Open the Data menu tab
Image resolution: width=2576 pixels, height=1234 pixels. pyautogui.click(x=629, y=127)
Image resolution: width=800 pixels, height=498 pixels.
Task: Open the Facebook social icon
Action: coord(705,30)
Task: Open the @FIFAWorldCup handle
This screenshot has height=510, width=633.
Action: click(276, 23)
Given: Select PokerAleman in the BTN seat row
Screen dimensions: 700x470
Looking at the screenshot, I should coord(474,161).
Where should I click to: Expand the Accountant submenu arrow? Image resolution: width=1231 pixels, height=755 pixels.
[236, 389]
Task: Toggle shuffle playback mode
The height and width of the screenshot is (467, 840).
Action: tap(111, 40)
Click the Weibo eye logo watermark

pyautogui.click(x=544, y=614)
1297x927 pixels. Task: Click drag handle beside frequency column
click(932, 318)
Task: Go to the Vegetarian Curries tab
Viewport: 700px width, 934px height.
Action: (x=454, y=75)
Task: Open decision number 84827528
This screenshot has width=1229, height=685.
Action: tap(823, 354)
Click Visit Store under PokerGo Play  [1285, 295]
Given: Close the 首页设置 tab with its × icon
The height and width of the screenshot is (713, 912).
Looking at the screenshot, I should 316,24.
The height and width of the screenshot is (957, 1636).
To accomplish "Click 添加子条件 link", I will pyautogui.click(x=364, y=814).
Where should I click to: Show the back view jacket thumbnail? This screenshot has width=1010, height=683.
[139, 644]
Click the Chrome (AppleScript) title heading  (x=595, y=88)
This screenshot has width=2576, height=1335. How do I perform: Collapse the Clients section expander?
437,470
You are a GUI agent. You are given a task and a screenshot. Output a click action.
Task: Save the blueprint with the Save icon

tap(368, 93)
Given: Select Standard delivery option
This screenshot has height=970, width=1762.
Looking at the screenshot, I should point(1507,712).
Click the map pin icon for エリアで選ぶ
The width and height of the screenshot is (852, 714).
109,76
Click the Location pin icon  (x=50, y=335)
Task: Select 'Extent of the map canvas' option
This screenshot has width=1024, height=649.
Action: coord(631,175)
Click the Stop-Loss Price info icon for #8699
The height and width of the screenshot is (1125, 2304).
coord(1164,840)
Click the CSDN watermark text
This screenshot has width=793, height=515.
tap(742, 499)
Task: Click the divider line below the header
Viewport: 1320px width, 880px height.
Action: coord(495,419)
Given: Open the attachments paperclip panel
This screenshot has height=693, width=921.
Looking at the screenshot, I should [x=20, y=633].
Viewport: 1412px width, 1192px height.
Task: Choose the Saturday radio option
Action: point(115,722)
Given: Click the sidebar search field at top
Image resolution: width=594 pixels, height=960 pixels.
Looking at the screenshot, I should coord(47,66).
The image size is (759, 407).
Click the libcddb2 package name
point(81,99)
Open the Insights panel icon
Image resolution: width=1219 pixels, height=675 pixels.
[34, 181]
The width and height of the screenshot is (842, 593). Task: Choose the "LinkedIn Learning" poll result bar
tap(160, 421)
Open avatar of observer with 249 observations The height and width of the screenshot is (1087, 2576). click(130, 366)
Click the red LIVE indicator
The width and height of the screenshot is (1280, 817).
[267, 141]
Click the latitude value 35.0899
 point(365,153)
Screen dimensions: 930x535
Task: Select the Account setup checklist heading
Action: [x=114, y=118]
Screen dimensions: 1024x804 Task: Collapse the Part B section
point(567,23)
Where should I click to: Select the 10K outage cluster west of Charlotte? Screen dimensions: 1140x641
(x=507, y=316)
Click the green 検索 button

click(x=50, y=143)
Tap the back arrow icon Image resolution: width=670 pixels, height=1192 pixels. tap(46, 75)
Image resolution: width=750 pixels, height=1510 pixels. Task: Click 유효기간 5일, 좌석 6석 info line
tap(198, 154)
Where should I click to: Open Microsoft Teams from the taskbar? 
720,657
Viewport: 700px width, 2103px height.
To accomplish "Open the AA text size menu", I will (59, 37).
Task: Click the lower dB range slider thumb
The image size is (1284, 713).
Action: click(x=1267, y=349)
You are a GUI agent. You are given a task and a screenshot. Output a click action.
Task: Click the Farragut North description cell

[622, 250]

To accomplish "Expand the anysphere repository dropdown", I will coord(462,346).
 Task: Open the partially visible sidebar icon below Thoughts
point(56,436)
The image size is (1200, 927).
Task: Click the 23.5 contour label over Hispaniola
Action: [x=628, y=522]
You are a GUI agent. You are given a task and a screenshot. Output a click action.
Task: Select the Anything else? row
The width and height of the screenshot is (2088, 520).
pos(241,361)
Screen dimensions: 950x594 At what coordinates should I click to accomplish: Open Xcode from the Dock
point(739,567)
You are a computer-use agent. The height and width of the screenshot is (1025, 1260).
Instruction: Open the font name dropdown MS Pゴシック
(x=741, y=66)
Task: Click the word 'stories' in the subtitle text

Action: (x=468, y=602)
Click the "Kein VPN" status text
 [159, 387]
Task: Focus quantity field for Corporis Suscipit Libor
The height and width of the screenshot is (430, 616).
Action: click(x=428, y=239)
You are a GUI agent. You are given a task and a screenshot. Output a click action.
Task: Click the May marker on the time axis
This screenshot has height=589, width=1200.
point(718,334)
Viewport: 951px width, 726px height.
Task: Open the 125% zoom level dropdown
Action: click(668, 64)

* [Work to be completed]: What is needed is a faithful transcription of every entry.

* [Reply to the task]:
Open the Data menu tab
Image resolution: width=2576 pixels, height=1234 pixels. pyautogui.click(x=629, y=127)
Image resolution: width=800 pixels, height=498 pixels.
Task: Open the Facebook social icon
Action: coord(705,30)
Task: Open the @FIFAWorldCup handle
This screenshot has height=510, width=633.
Action: click(276, 23)
Given: Select PokerAleman in the BTN seat row
Screen dimensions: 700x470
Looking at the screenshot, I should coord(474,161).
Where should I click to: Expand the Accountant submenu arrow? Image resolution: width=1231 pixels, height=755 pixels.
[236, 389]
Task: Toggle shuffle playback mode
The height and width of the screenshot is (467, 840).
Action: tap(111, 40)
Click the Weibo eye logo watermark

pyautogui.click(x=544, y=614)
1297x927 pixels. Task: Click drag handle beside frequency column
click(932, 318)
Task: Go to the Vegetarian Curries tab
Viewport: 700px width, 934px height.
Action: (x=454, y=75)
Task: Open decision number 84827528
This screenshot has width=1229, height=685.
Action: tap(823, 354)
Click Visit Store under PokerGo Play  [1285, 295]
Given: Close the 首页设置 tab with its × icon
The height and width of the screenshot is (713, 912).
Looking at the screenshot, I should 316,24.
The height and width of the screenshot is (957, 1636).
To accomplish "Click 添加子条件 link", I will pyautogui.click(x=364, y=814).
Where should I click to: Show the back view jacket thumbnail? This screenshot has width=1010, height=683.
[139, 644]
Click the Chrome (AppleScript) title heading  (x=595, y=88)
This screenshot has width=2576, height=1335. How do I perform: Collapse the Clients section expander?
437,470
You are a GUI agent. You are given a task and a screenshot. Output a click action.
Task: Save the blueprint with the Save icon

tap(368, 93)
Given: Select Standard delivery option
This screenshot has height=970, width=1762.
Looking at the screenshot, I should point(1507,712).
Click the map pin icon for エリアで選ぶ
The width and height of the screenshot is (852, 714).
109,76
Click the Location pin icon  (x=50, y=335)
Task: Select 'Extent of the map canvas' option
This screenshot has width=1024, height=649.
Action: coord(631,175)
Click the Stop-Loss Price info icon for #8699
The height and width of the screenshot is (1125, 2304).
coord(1164,840)
Click the CSDN watermark text
This screenshot has width=793, height=515.
tap(742, 499)
Task: Click the divider line below the header
Viewport: 1320px width, 880px height.
Action: coord(495,419)
Given: Open the attachments paperclip panel
This screenshot has height=693, width=921.
Looking at the screenshot, I should [x=20, y=633].
Viewport: 1412px width, 1192px height.
Task: Choose the Saturday radio option
Action: point(115,722)
Given: Click the sidebar search field at top
Image resolution: width=594 pixels, height=960 pixels.
Looking at the screenshot, I should coord(47,66).
The image size is (759, 407).
Click the libcddb2 package name
point(81,99)
Open the Insights panel icon
Image resolution: width=1219 pixels, height=675 pixels.
[34, 181]
The width and height of the screenshot is (842, 593). Task: Choose the "LinkedIn Learning" poll result bar
tap(160, 421)
Open avatar of observer with 249 observations The height and width of the screenshot is (1087, 2576). click(130, 366)
Click the red LIVE indicator
The width and height of the screenshot is (1280, 817).
[267, 141]
Click the latitude value 35.0899
 point(365,153)
Screen dimensions: 930x535
Task: Select the Account setup checklist heading
Action: [x=114, y=118]
Screen dimensions: 1024x804 Task: Collapse the Part B section
point(567,23)
Where should I click to: Select the 10K outage cluster west of Charlotte? Screen dimensions: 1140x641
(x=507, y=316)
Click the green 検索 button

click(x=50, y=143)
Tap the back arrow icon Image resolution: width=670 pixels, height=1192 pixels. tap(46, 75)
Image resolution: width=750 pixels, height=1510 pixels. Task: Click 유효기간 5일, 좌석 6석 info line
tap(198, 154)
Where should I click to: Open Microsoft Teams from the taskbar? 
720,657
Viewport: 700px width, 2103px height.
To accomplish "Open the AA text size menu", I will (59, 37).
Task: Click the lower dB range slider thumb
The image size is (1284, 713).
Action: click(x=1267, y=349)
You are a GUI agent. You are given a task and a screenshot. Output a click action.
Task: Click the Farragut North description cell

[622, 250]

To accomplish "Expand the anysphere repository dropdown", I will coord(462,346).
 Task: Open the partially visible sidebar icon below Thoughts
point(56,436)
The image size is (1200, 927).
Task: Click the 23.5 contour label over Hispaniola
Action: [x=628, y=522]
You are a GUI agent. You are given a task and a screenshot. Output a click action.
Task: Select the Anything else? row
The width and height of the screenshot is (2088, 520).
pos(241,361)
Screen dimensions: 950x594 At what coordinates should I click to accomplish: Open Xcode from the Dock
point(739,567)
You are a computer-use agent. The height and width of the screenshot is (1025, 1260).
Instruction: Open the font name dropdown MS Pゴシック
(x=741, y=66)
Task: Click the word 'stories' in the subtitle text

Action: (x=468, y=602)
Click the "Kein VPN" status text
 [159, 387]
Task: Focus quantity field for Corporis Suscipit Libor
The height and width of the screenshot is (430, 616).
Action: click(x=428, y=239)
You are a GUI agent. You are given a task and a screenshot. Output a click action.
Task: Click the May marker on the time axis
This screenshot has height=589, width=1200.
point(718,334)
Viewport: 951px width, 726px height.
Task: Open the 125% zoom level dropdown
Action: click(668, 64)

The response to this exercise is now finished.